Madeleine is passionate about raising public awareness of human stories and undertaking critical reflection on social development. Her films aim to view the world through different lenses. Through her creative approach of documentary filmmaking she lets people share their soul with the world. Through film she aims to explore themes like identity, migration, religion, social and ecological sustainability. Madeleine creates a platform for gaining an insight of different communities.
From 2012 until 2019:
Based in London, Madeleine is a freelance director, editor and illustration artist and mother-of-two, she just finished her first feature length documentary 'Cabaret Cuba (68min) of collected film footage over the last 7 years. In 1997 her short documentary idea ‘Emil Manser’ (Das Luzerner Stadtoriginal) finds realisation in a collaboration, and Madeleine re-edits a new version in 2004 (10min), (in memory of Emil’s death). In 1998 ‘Czech It Out’ (14min) is screened at the Clermont-Ferrand International Short Film Festival. Madeleine has collaborated with film production companies in the London, Prague, Madrid, New York and Havana (Cuba).
Under the name of DubAnimation she has gained profound experience in the field of animation mixed with live action. She provides a complete visualizing service - shooting boards, storyboards, illustration, animation, mixed with live action, compositing, editing. ‘From idea to output.’
From 2001 until 2011:
Madeleine's animation work focuses on content that deals with social critical, 'punky' female subjects through surreal, dream-like imagery. Her vision is to create highly intricate work inspired by various phases or moments of life.
Madeleine has directed several short films including:
-Award winning 'Water?', Gold at the 'Prix Leonardo' (Italy), shortlisted for the BAFTA (UK)
-‘Hangover’ (short) was screened at the L.A. Films Festival and Animadrid.
-Robbie Williams Music Promo, The 80ies 'Skiving' was in the running for the British Animation Awards.
'Love Notes’ (short), she has won the Maple Leaf Award at the Canada International Film Festival in 2009.
-'WAPIN' - music videos for international artists Chombo Loco featuring Panama Artist O.S.O. 507 and Angolan Artist Garcia Baxe ‘Angola'.
Madeleine has art directed for London Production Companies as well as for the feature film 'The Experiment' (2004). Her work has been shown on numerous film festivals all around the world.
This documentary is an important resource in capturing the disappearing history and culture of a club that is fundamental to Cuba’s national history. It is a piece of work of historic importance and in itself an artefact that preserves a cultural moment lost in time. To a European/ Western audience it is a look into a radically different socio-economic-philosophical lifestyle that isn’t so driven by economic motivations. It is a place where passion drives money rather than the reverse.

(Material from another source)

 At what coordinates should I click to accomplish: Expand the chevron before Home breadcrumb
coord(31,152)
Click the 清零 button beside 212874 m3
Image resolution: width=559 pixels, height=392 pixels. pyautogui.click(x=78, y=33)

Dance culture as a free art form epitomises this societal drive away from consumerist and capitalist society. It is an act that requires no commodity you can buy, where your only requirement to participate is your body.
Dance is a universal narrative that explores the key emotions in us all: love, passion and community. Therefore, this is a narrative that we can all hook onto and be entertained by. Dance itself is a powerful medium to tell a narrative. This documentary aims to comment on the state of Cuban identity from a native perspective. Not only is this documentary a pleasurable and exciting watch for dance enthusiasts, but spectacular visual entertainment for family viewing and enticing for those historically aware and intrigued about a behind the scenes historical narrative of a Cuban community. We can therefore say this would appeal and is appropriate to people of all ages.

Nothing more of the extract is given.